Task directions – Duplicate the listing lines starting with the line that contains "Image resolution: width=500" and going on through the line that contains "Action: click(911, 998)", and give back only those lines. Leave the pictures out of your answer.
======== Material for this task ========
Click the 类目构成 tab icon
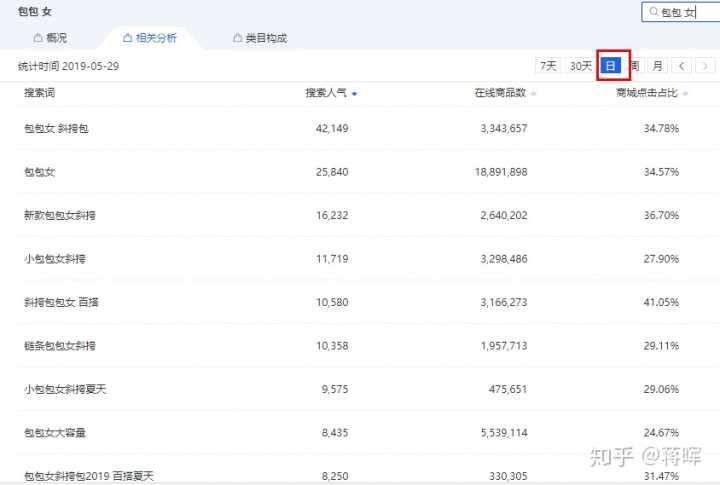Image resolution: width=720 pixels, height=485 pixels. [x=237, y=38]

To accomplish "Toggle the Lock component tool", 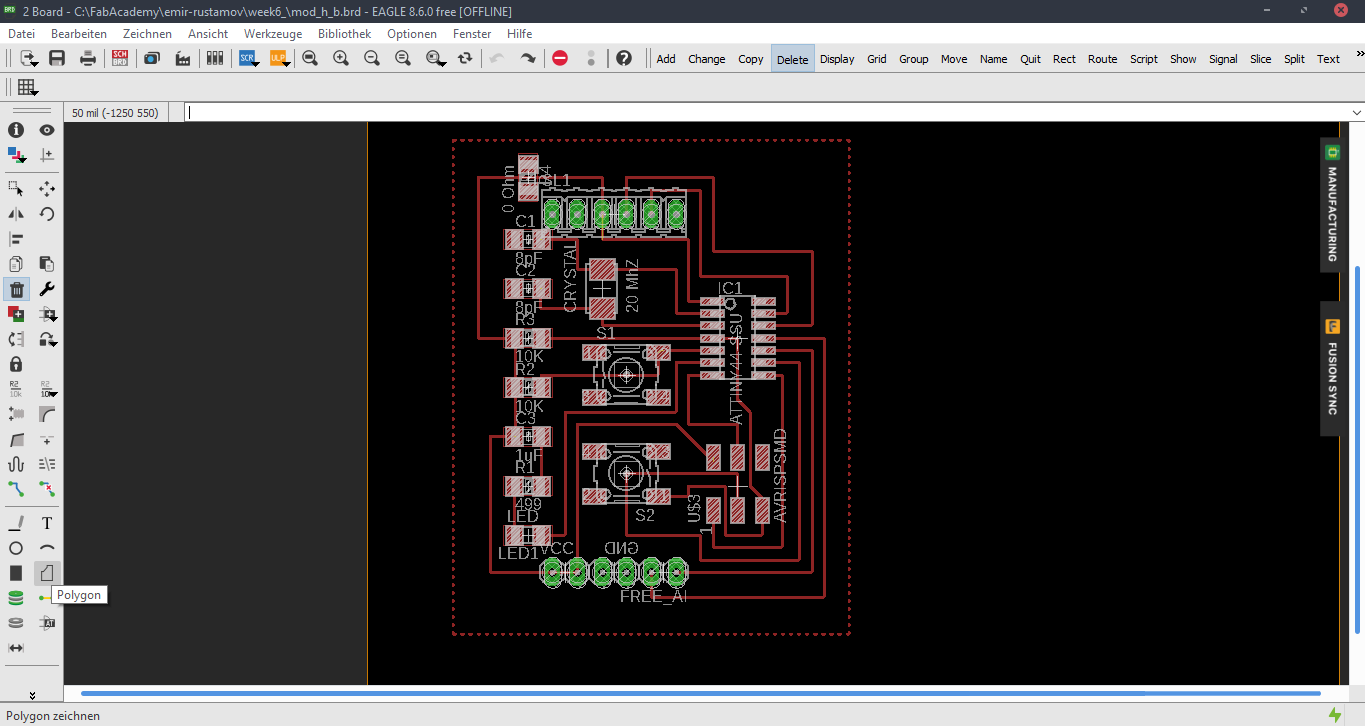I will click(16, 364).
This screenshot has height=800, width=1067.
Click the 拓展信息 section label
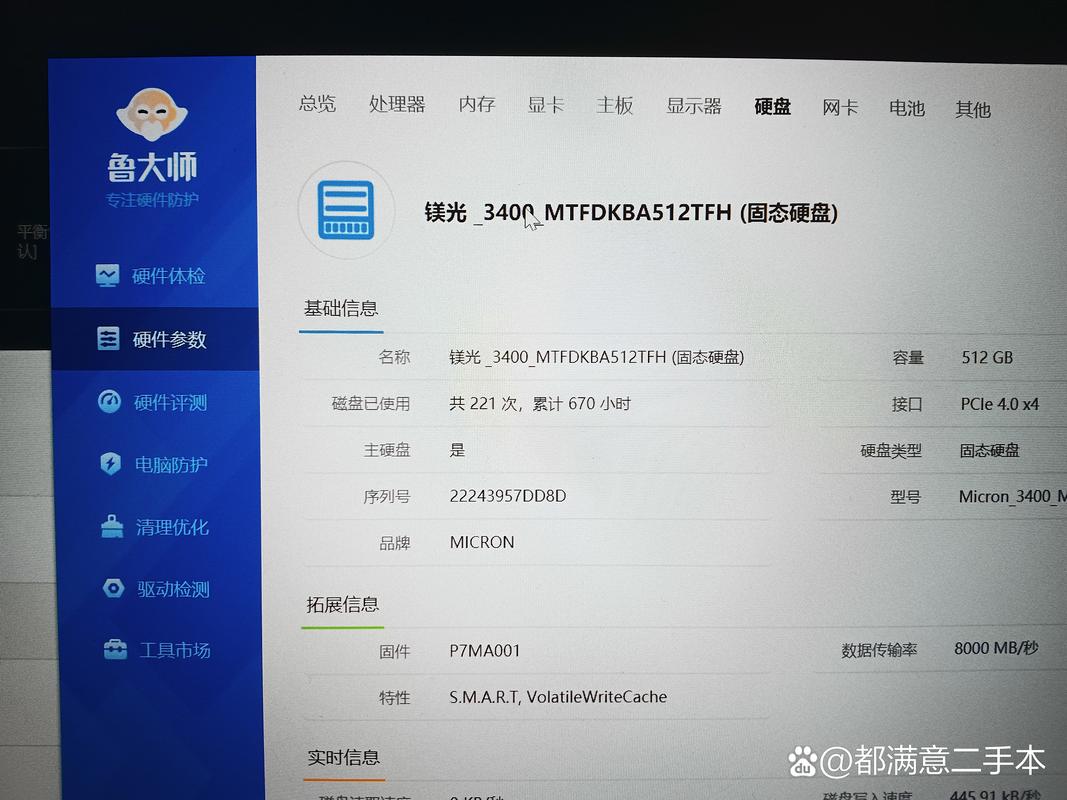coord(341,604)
========
======== Material for this task ========
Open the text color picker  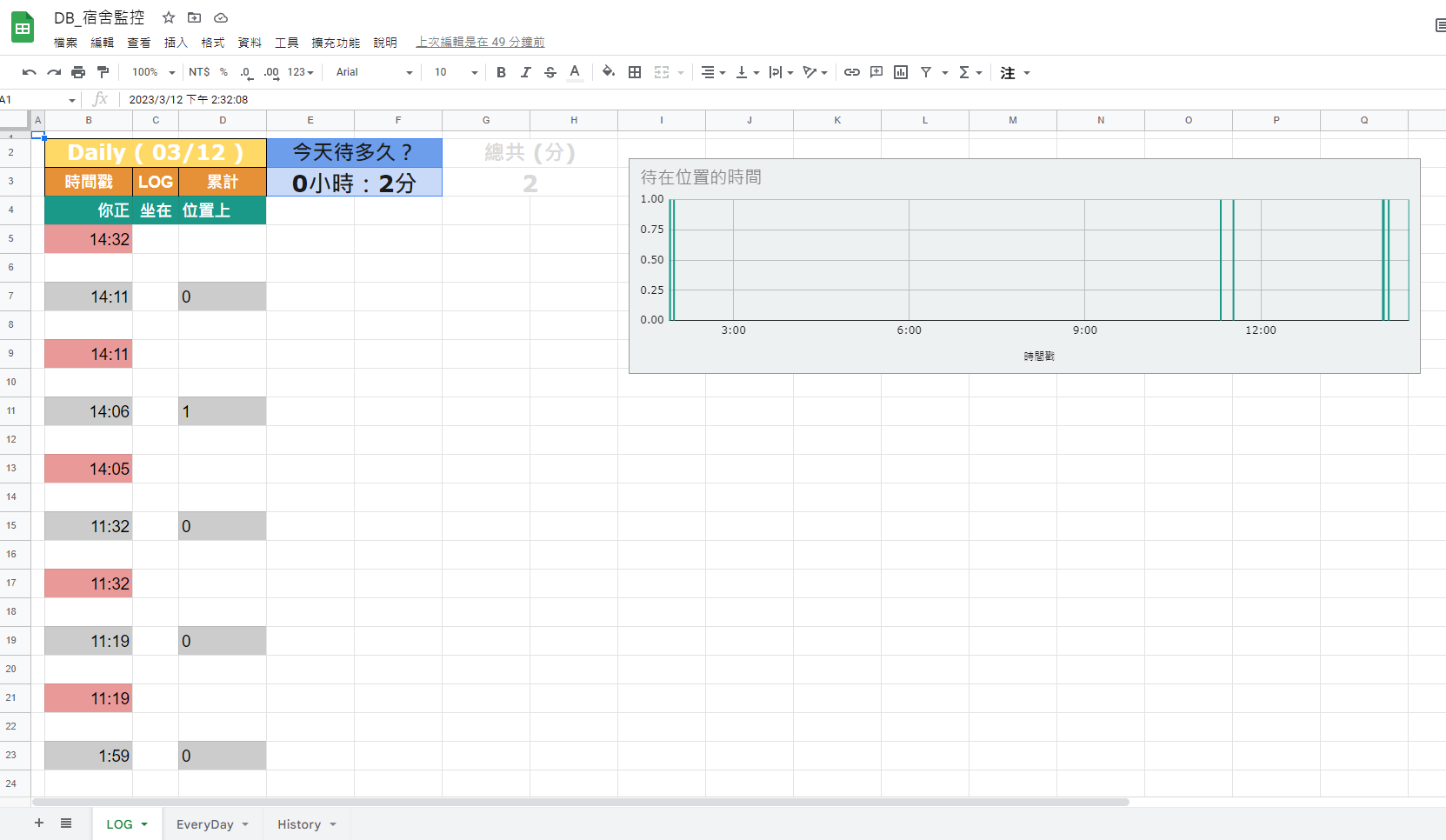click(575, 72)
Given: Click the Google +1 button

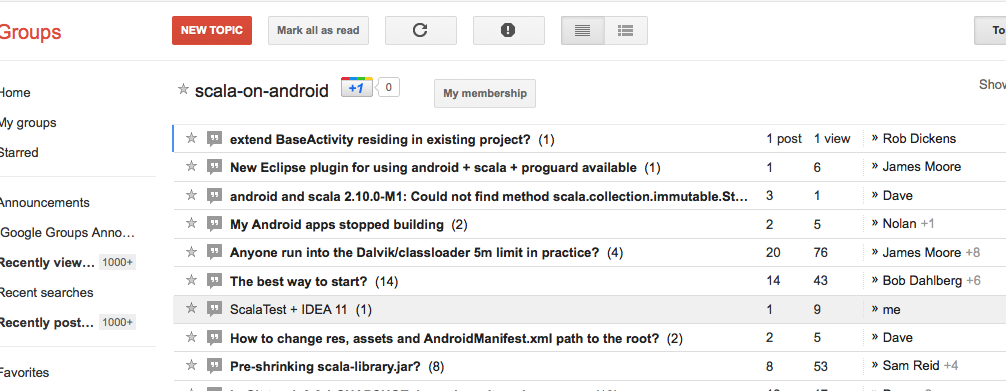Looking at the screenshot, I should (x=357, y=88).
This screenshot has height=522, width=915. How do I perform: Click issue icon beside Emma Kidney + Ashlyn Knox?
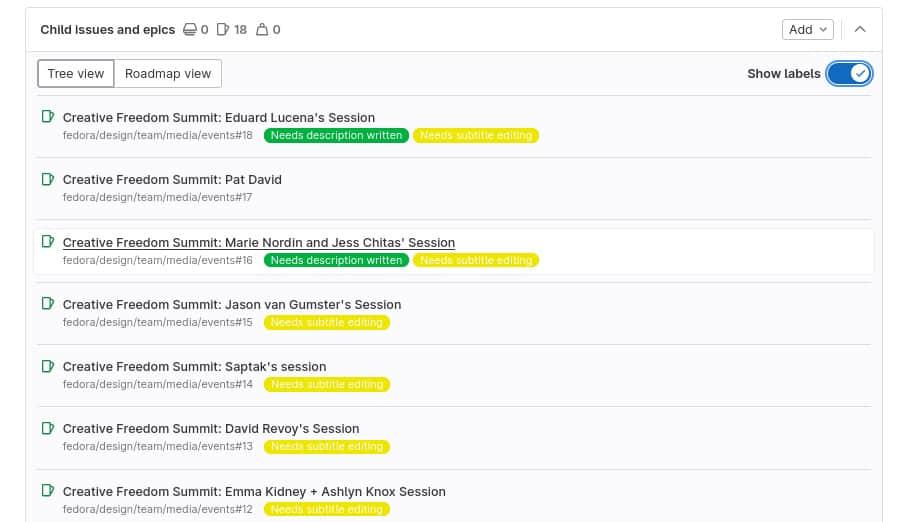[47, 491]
========
======== Material for this task ========
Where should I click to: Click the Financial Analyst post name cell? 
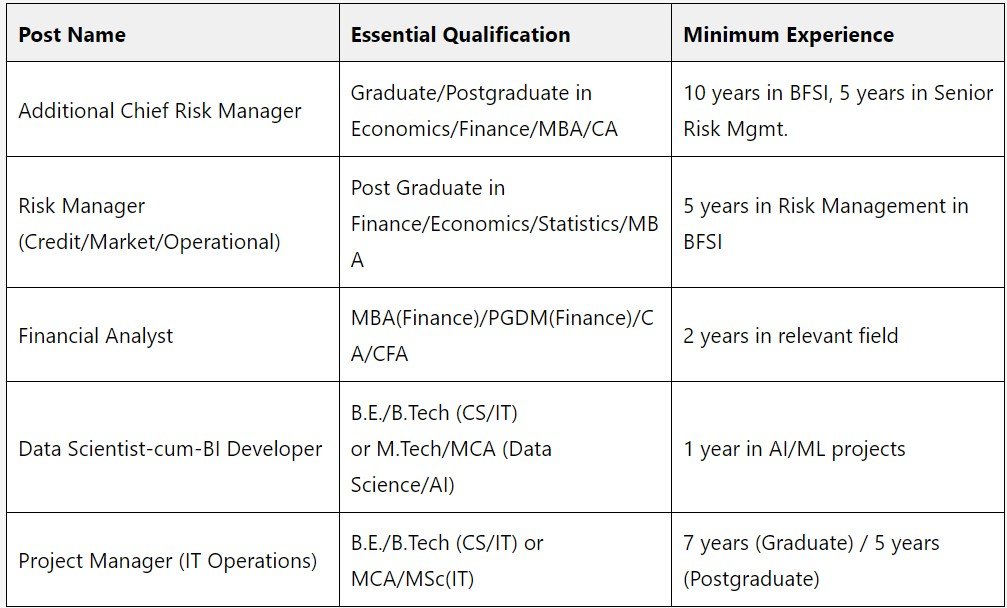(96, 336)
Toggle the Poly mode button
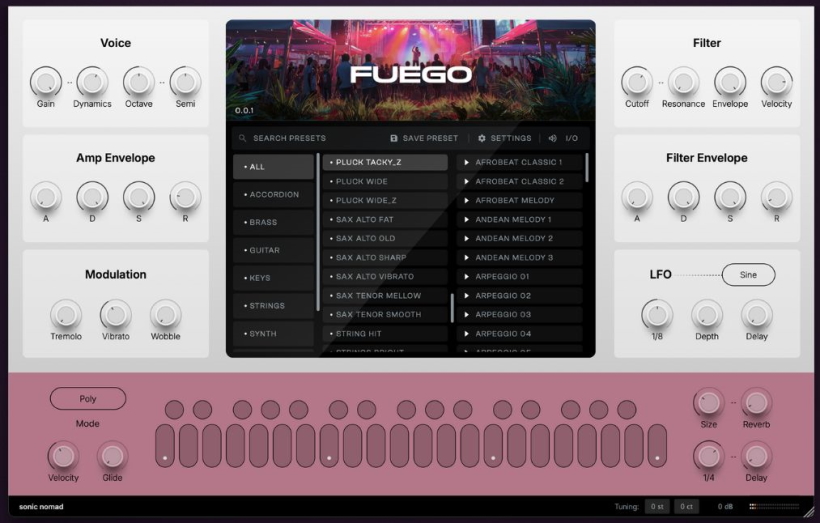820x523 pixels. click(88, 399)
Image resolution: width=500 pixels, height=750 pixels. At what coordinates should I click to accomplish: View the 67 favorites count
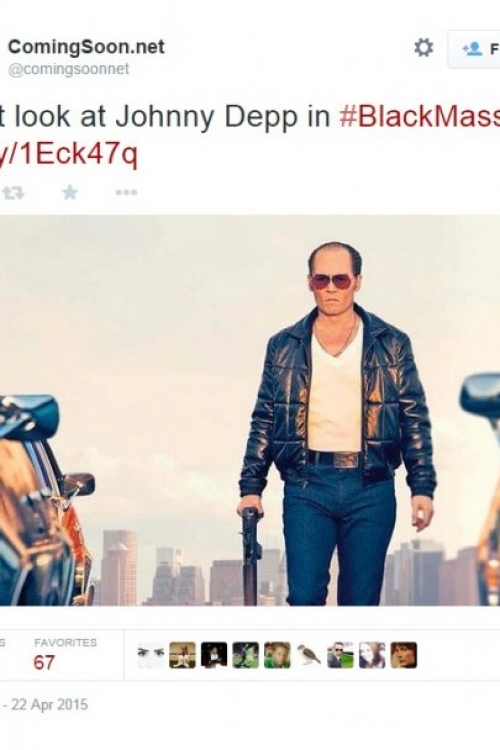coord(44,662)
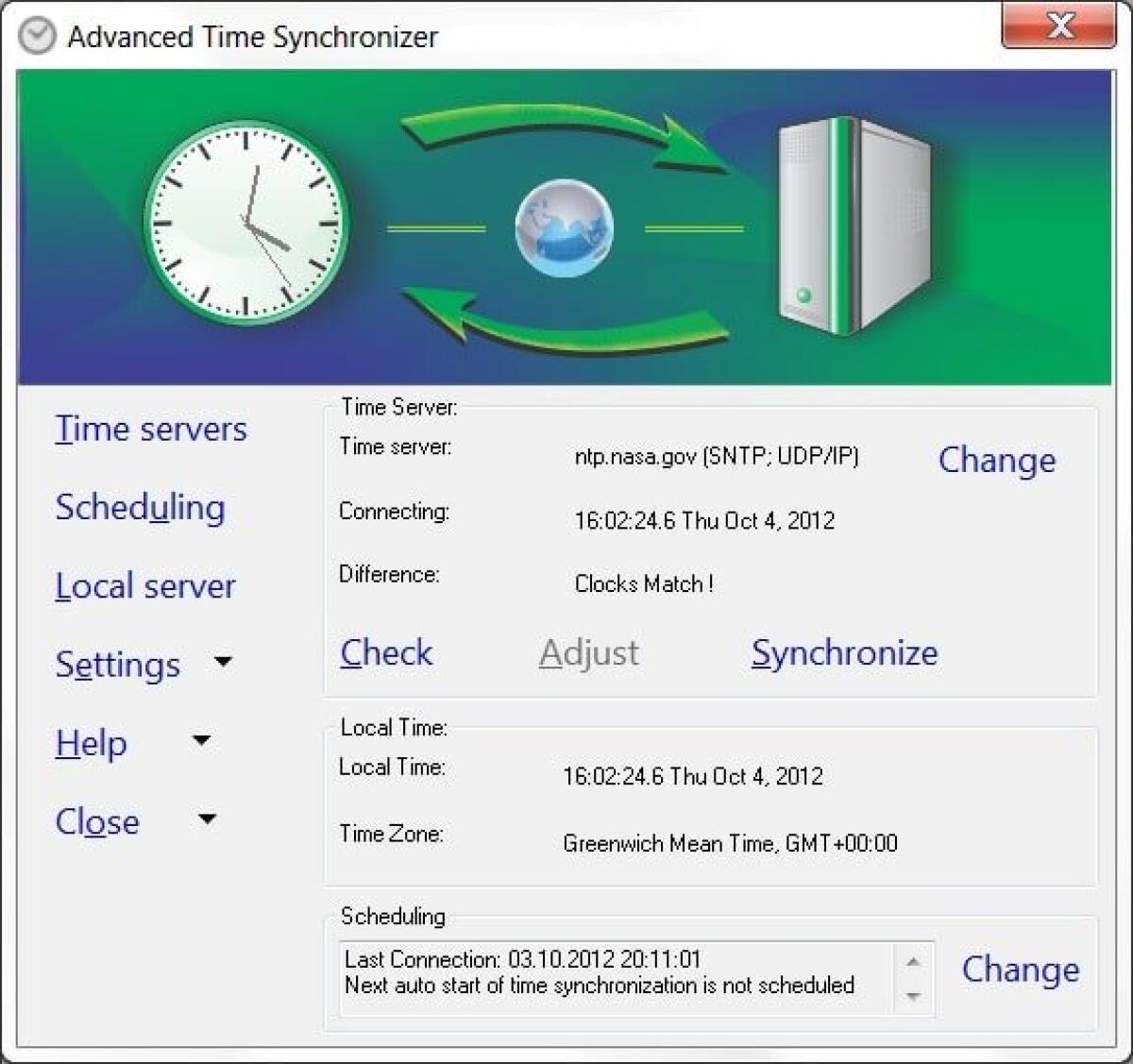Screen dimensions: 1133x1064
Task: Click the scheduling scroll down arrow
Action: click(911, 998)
========
Response for this exercise –
Image resolution: width=500 pixels, height=750 pixels. At what coordinates should I click to accomplish: View the 67 favorites count
coord(44,662)
Screen dimensions: 1133x1064
Task: Click the scheduling scroll down arrow
Action: click(911, 998)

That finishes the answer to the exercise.